## What to produce
Extract the data below verbatim, starting at its first line and ending at the line that contains "point(140,582)", with both of those lines included.

## Supplied data
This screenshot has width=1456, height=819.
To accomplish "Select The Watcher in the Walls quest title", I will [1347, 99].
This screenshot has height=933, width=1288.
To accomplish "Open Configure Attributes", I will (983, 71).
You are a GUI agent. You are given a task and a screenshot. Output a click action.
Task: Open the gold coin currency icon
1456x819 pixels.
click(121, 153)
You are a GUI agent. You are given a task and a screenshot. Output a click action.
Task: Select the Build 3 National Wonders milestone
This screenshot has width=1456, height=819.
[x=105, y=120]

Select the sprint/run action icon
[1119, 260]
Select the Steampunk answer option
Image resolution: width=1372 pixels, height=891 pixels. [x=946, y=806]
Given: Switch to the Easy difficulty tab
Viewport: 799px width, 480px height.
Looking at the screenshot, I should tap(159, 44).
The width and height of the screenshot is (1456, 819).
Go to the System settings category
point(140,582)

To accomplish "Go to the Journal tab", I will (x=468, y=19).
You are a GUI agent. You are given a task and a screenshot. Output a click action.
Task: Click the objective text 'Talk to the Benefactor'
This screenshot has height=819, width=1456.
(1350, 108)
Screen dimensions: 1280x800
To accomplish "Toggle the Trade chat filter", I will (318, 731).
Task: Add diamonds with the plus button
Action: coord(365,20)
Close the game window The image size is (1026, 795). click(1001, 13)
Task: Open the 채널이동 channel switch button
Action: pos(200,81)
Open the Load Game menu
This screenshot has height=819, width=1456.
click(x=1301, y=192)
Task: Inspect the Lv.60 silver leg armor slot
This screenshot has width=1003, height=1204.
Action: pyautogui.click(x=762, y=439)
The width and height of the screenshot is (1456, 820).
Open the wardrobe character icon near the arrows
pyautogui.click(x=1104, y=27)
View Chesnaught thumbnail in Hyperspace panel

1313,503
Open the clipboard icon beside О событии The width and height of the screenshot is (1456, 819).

## The result
This screenshot has width=1456, height=819.
To accomplish "Select The Watcher in the Walls quest title", I will [1347, 99].
This screenshot has height=933, width=1288.
To accomplish "Open Configure Attributes", I will (983, 71).
You are a GUI agent. You are given a task and a screenshot. Output a click action.
Task: Open the gold coin currency icon
1456x819 pixels.
click(121, 153)
You are a GUI agent. You are given a task and a screenshot. Output a click action.
Task: Select the Build 3 National Wonders milestone
This screenshot has width=1456, height=819.
[x=105, y=120]

Select the sprint/run action icon
[1119, 260]
Select the Steampunk answer option
Image resolution: width=1372 pixels, height=891 pixels. [x=946, y=806]
Given: Switch to the Easy difficulty tab
Viewport: 799px width, 480px height.
Looking at the screenshot, I should tap(159, 44).
The width and height of the screenshot is (1456, 819).
Go to the System settings category
point(140,582)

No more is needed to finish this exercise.